Thoughts of beauty, fragility and hard-won calm and gratitude emerge from this music

Sergio Díaz de Rojas

Some excellent pianists have performed their own compositions at the Arts Centre over the last few years – Lubomyr Melnyk, James Heather and Erland Cooper spring to mind – but perhaps the most memorable will prove to be Sergio Díaz de Rojas, whose beautiful hour-long set on Wednesday night provided as warm and engaging a performance as I’ve experienced for some time.

A Peruvian musician, based in Hamburg, Sergio is currently mid-way through a tour in support of his forthcoming ‘Forgotten Fragments’ album, due to be released in December. The pieces he plays from this album complement selections from earlier in his career, including a number from 2023’s ‘Muerte en una tarde de verano,’ an album that I’ve been listening to a lot recently, while remaining unaware of the context in which it was composed. Between pieces, Sergio explains that the album was created in response to his thoughts on his grandfather, a composer who took his own life when Sergio was a child.

Thoughts of beauty, fragility and hard-won calm and gratitude emerge from this music.
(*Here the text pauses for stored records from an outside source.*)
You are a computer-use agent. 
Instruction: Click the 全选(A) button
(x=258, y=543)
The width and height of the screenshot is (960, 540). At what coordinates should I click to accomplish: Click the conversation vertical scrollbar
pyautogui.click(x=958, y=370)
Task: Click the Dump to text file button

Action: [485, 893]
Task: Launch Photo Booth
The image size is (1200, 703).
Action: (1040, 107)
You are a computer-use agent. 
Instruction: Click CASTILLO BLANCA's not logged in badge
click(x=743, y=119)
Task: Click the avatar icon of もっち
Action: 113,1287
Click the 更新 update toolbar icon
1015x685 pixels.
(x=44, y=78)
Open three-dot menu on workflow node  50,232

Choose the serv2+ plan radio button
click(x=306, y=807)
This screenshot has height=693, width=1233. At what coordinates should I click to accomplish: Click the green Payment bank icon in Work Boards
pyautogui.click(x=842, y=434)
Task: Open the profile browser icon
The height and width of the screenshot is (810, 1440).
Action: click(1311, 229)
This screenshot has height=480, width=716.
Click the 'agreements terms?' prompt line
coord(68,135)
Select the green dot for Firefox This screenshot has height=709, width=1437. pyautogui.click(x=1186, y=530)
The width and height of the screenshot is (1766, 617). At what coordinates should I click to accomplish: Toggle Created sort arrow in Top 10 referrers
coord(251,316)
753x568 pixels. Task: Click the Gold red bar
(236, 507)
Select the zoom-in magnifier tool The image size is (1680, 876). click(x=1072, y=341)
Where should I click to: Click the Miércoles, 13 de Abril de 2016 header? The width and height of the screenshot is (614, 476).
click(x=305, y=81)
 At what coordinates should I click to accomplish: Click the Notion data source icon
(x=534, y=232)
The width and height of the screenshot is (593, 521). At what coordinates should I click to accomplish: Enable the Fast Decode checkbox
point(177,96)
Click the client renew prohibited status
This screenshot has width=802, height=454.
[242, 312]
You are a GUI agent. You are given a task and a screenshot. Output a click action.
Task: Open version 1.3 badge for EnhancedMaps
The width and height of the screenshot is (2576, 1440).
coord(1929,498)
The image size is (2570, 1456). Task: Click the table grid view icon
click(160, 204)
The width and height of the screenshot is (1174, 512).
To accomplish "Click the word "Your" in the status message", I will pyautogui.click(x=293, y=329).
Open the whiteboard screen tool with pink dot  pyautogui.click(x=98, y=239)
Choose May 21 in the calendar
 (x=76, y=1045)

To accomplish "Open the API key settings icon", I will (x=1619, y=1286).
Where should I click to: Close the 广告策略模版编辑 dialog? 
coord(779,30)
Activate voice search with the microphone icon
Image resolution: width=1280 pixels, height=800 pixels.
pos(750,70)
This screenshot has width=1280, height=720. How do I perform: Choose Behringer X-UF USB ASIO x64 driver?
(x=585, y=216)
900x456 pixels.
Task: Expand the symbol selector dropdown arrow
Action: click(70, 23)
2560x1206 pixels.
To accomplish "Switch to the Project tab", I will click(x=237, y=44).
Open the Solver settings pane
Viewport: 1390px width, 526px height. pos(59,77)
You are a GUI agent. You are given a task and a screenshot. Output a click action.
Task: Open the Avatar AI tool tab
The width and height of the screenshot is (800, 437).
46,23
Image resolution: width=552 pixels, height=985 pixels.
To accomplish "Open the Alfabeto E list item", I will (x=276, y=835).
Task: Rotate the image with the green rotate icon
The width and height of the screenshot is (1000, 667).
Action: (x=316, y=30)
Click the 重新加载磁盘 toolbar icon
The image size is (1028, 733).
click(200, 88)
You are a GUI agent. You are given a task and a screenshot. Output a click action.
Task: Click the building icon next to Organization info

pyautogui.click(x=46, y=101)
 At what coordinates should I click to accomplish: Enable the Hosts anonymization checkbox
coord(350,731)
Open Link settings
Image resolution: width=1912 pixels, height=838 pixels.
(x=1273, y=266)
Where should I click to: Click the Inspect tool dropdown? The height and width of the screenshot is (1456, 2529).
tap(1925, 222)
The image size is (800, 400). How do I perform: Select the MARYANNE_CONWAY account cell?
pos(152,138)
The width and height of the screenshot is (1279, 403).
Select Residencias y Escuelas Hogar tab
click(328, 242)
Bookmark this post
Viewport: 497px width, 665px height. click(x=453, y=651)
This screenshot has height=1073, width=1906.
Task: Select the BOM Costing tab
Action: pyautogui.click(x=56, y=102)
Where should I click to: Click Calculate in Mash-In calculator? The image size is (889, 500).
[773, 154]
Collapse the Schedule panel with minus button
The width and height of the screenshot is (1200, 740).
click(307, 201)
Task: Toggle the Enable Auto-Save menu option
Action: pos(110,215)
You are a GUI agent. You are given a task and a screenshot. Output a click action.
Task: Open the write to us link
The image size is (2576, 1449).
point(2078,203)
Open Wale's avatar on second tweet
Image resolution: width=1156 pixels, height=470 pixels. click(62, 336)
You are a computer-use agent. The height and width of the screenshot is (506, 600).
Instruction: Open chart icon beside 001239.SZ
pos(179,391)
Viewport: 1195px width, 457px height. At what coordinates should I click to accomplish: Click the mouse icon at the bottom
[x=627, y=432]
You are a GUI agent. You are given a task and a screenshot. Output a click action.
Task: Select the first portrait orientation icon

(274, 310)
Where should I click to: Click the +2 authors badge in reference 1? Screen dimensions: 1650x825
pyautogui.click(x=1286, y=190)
This is art which deserves and rewards quiet focus. Above all, I realise, contemplating the music two days later, the effect is one of compassion.

In an interview from the time of the release of ‘Muerte en una tarde de verano’ Sergio says: ‘For me, words are effective but they aren’t compassionate. I can use them to explain my thoughts but they won’t offer solace — that’s what music does. Words will perfectly tell what I did wrong but only the right melody and chord progression will allow me the opportunity to heal. Only after expressing my ideas and feelings through music am I able to speak about them.’

It's a succinct summary of the power of music to connect and heal. The way that listening to, or creating, music can help enable our emotions and thoughts to form new connections, while simultaneously bringing us together a communal way, will always be both remarkable and impossible to fully elucidate in words. As a friend of mine wrote to me recently, after I mentioned that I had been listening to a Bach violin partita that he recommended me years ago: ‘what a thing it is. Nothing else quite like it and I don’t want to try and sum it up in any way. It’s beyond all that somehow.’ Finding artists, or works of art, that resonate in this way is a beautiful, life-affirming thing. If he hadn’t been booked to perform at the Arts Centre on a cold, February evening, it’s most likely that I would never have connected with the music of Sergio Díaz De Rojas in this way.